Step 2: Implement Controls to Protect Workers Working Alone
First Choice: Elimination
If reasonably practicable, completely eliminate the hazard, such as by not carrying out operations that must be performed by workers alone or in isolation or by continuing to perform those tasks but requiring that they be done by at least 2 people.
If elimination isn’t reasonably practicable, take measures to minimize the hazards you identify. In the context of working alone, the prime objective is to use a combination of engineering and work/administrative controls to create an “effective system of communication.” Objective: Ensure the communication system permits a worker who needs help to send a message or signal to someone capable of providing such help. The engineering elements include equipment and technology necessary to establish one of the following:
- Radio communication;
- Landline or cellular phone communication; or
- Some other effective means of electronic communication that includes regular contact with the worker.

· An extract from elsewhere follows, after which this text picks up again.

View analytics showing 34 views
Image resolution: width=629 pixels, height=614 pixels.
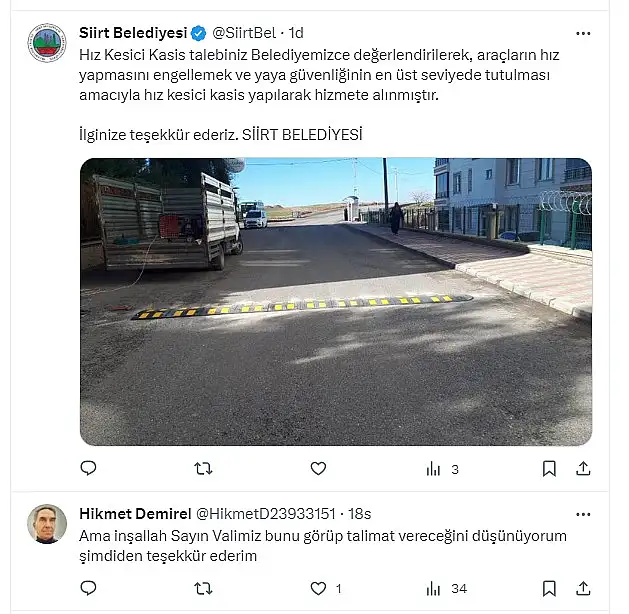click(446, 589)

GPS and other electronic tracking technology may also be necessary for remote locations or worksites where workers who disappear might be hard to find.
Electronic Systems to Consider for Monitoring Workers Working Alone
According to WorkSafeBC guidelines, acceptable technology solutions for populated areas may include call-in systems and externally or internally monitored panic alarm systems. For remote locations or worksites where workers who disappear might be hard to find, employers should consider GPS and other electronic tracking technologies, as well as satellite phones and radio transmitters.

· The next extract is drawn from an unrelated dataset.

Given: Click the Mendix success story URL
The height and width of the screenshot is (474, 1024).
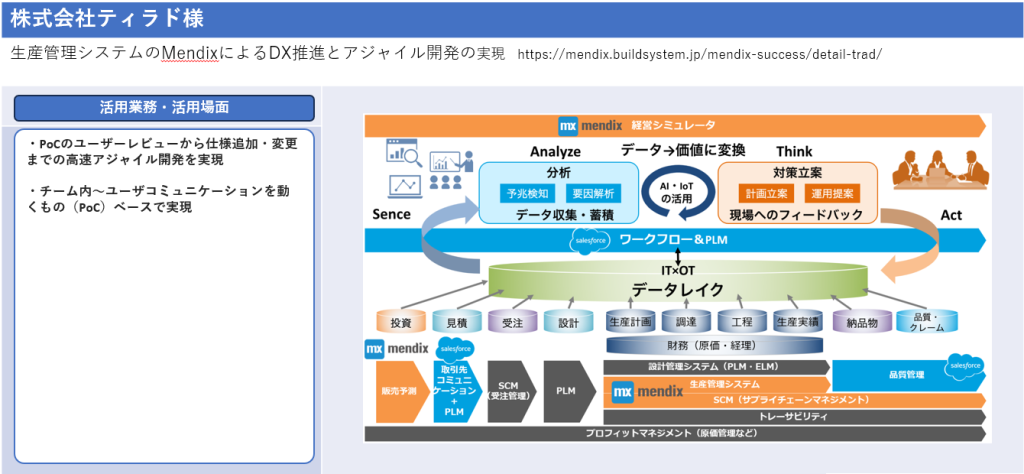Looking at the screenshot, I should (x=699, y=54).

If the above electronic communication systems aren’t reasonably practicable, you must rely on work/administrative controls to ensure effective communication. Work/administrative controls must also be used in combination with and as a backup to any electronic system you use in case of equipment failure. Key work/administrative controls for protecting workers who work alone include:
- Designating a person to visit or contact the worker at regular intervals—that person should be a worker who’s accountable rather than a family member or other non-worker, which WorkSafeBC guidance says is allowed only in “low and negligible risk scenarios”;
- Creating a safe work procedure for working alone and maintaining contact specifically defines the contact procedures that and frequency based on the hazards—the greater the hazard, the shorter the intervals should be;
- Checking in with the worker at the end of the shift;
- Ensuring the contact person keeps written records of contacts; and
- Establishing procedures for first aid and emergency response and rescue.
PPE and Protective Clothing
Make sure workers have and use appropriate protective clothing and personal protective equipment to protect them from whatever hazards they face while working alone or in isolation.
Step 3: Provide Appropriate Safety Training for Working Alone
Nobody should be allowed to work alone or in isolation or serve as a designated contact unless and until they receive training and demonstrate that they understand and are competent to apply the information in actual work situations. Such training should be documented and include, at a minimum:
- The hazards posed by doing the particular job alone or in isolation;
- The special procedures for establishing and maintaining contact;
- The required communication equipment and how to use it;
- The procedures for keeping contact records; and
- The procedures for summoning first aid or emergency help.
Step 4: Monitor Your Controls
You must continually monitor your controls to identify problems and make necessary corrections. Review should be undertaken on a regular basis and in response to incidents and changes in work operations or conditions that may alter or weren’t addressed in the current assessment. You’ll also have to consult with the JHSC or safety rep the way you did in carrying out the original hazard assessment.